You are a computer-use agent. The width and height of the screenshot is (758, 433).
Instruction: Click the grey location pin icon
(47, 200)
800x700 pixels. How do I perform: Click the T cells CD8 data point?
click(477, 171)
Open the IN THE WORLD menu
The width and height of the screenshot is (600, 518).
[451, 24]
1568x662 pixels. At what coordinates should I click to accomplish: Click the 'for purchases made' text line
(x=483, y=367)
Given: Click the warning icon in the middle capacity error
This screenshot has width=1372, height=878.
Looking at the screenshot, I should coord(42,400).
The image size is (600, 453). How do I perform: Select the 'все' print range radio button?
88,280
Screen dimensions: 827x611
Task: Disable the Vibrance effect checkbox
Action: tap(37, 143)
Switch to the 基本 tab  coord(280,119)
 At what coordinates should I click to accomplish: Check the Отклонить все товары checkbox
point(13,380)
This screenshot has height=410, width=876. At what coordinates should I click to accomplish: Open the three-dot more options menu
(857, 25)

DIRECTIONS: The lines to return run from the one containing "This screenshot has height=410, width=876." through the last line of the material above. Please reproduce them exactly.

REPLY:
This screenshot has height=410, width=876. At what coordinates should I click to accomplish: Open the three-dot more options menu
(857, 25)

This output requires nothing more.